Posted - October 09 2012 :  23:33:40  Show Profile Send kcarring a Private Message  Reply with Quote
Olddawg...

I'm gonna step out on a limb and make an assumption:

you don't want to -just- light LED lamp, rather you wish to -also- discharge the battery, to se, if, in fact, you are "gaining" during desulphation.

Your circuit will work, sort of... but, keep in mind...

As the the battery voltage drop, so does the current, and so really, running it for a period of time... doesn't really say a lot because if you graphed the energy, the wattage would start at a peak and slowly decline, due to ohms law. so at best, it is an approximation.

What you'd really want is a constant current supply, staying well above the operating voltage of the LED array.
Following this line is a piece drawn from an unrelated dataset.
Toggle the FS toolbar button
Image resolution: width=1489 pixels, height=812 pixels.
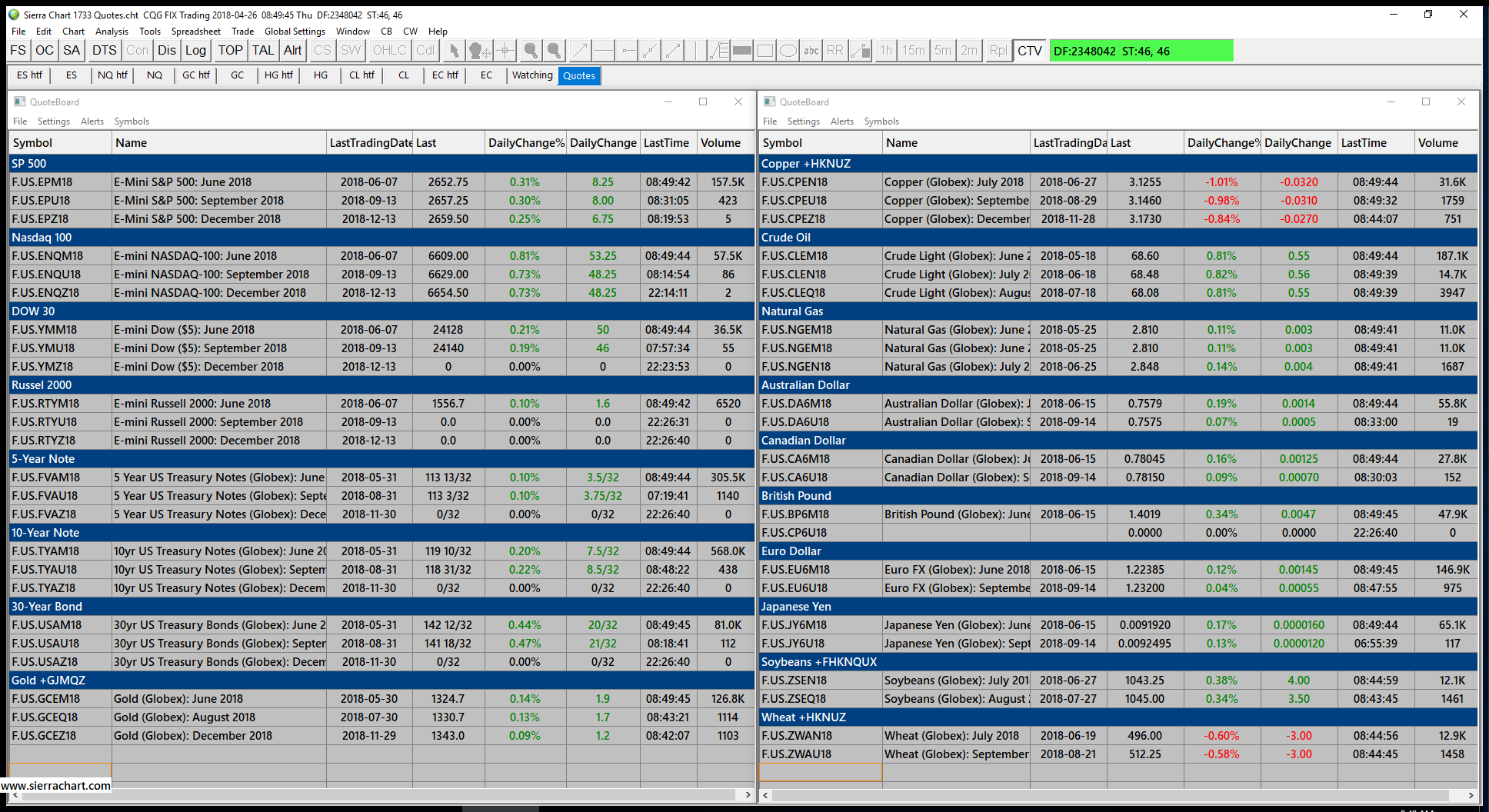[x=18, y=51]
Having said that, this is not an efficient circuit, BUT, it would server as a better load tester!

Take this info for what it's worth:

The LM317 regulator gives out a constant voltage of 1,25 volts between ADJ and Vout, so by adding a resistor between these two outputs, you'll get a constant current.
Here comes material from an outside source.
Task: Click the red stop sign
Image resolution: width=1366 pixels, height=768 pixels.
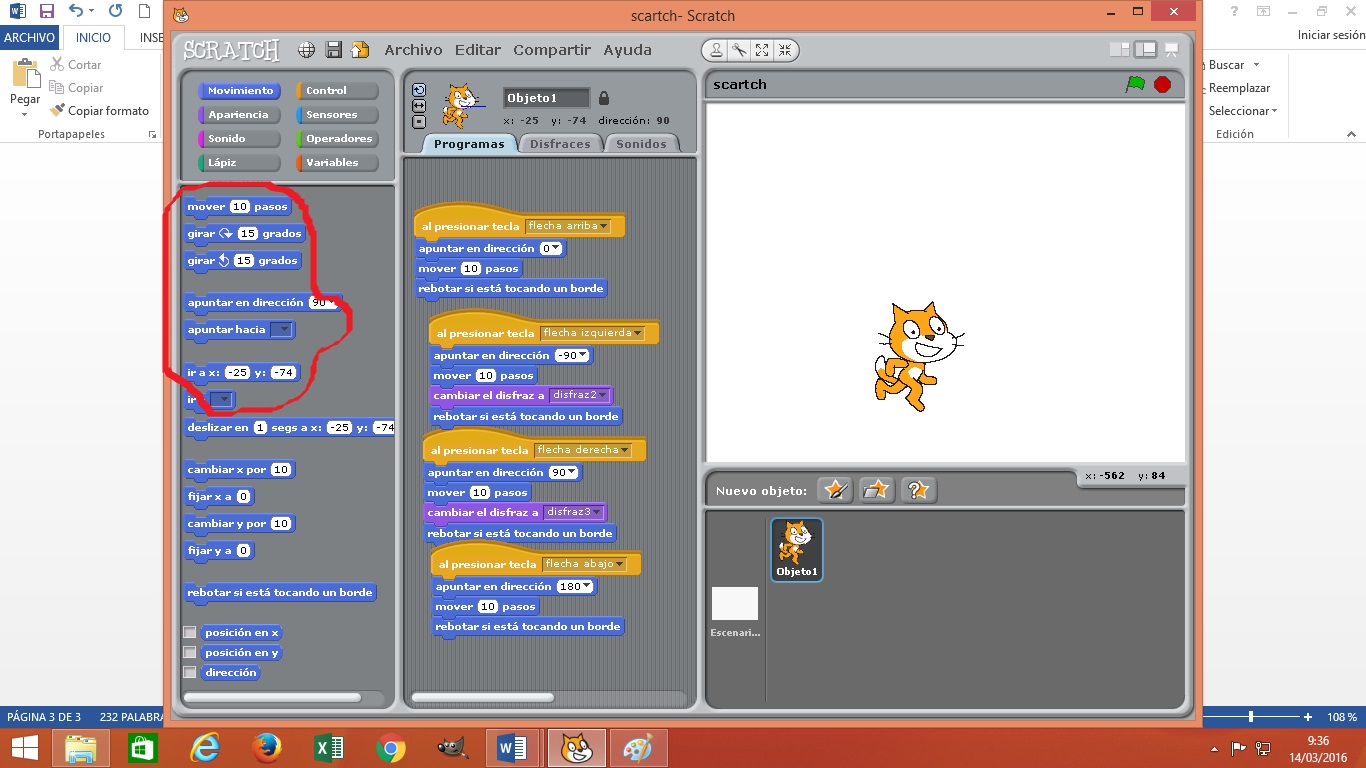Action: [1162, 85]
Ohm's law says that U/I=R, which means that Voltage divided by Ampere makes resistance.

If you want to connect one or more luxeon 1W LEDs, (power consumption of 350mA), the calculation should look like this: 1.25 (the constant reference voltage of the LM317) divided by 0.350 (the LEDs power consumption) makes 3.57. So if the resistor is 3.57ohmd, constant current will be 350mA. The closest E12 value is 3.9 ohms, it will give you a constant current of 321mA.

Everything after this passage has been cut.